## Your assignment
If a line in the material below has the string "screenshot", copy it out.

** Opening Material to process block **

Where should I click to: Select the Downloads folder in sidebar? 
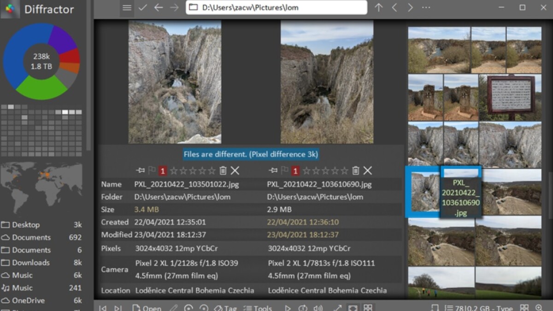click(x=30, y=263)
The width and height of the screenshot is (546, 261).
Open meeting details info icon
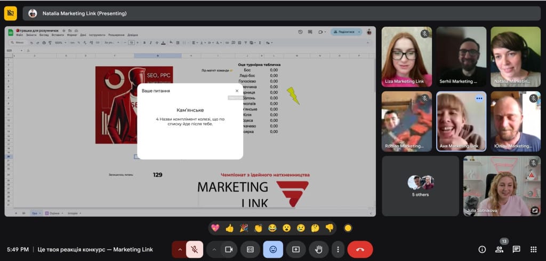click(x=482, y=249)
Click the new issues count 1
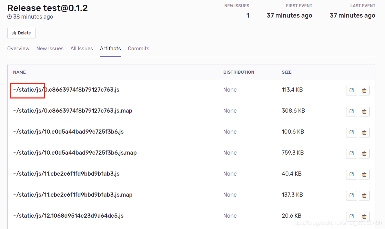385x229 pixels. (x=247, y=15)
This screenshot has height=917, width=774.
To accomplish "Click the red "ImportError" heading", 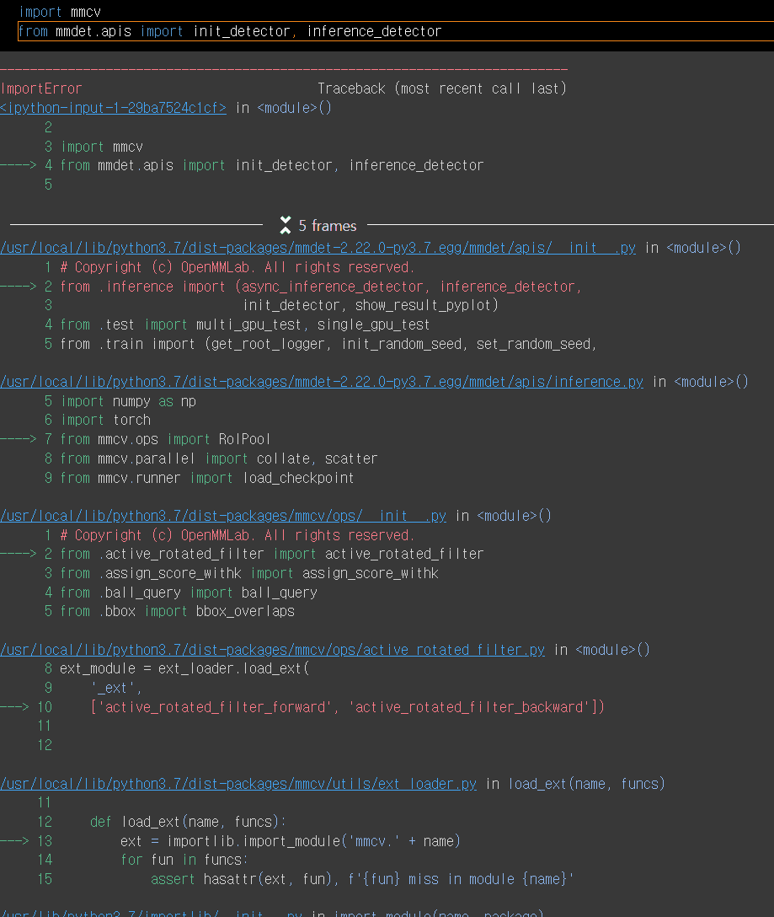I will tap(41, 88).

** Closing Material to process block **

## Task response
The width and height of the screenshot is (546, 261).
This screenshot has height=917, width=774.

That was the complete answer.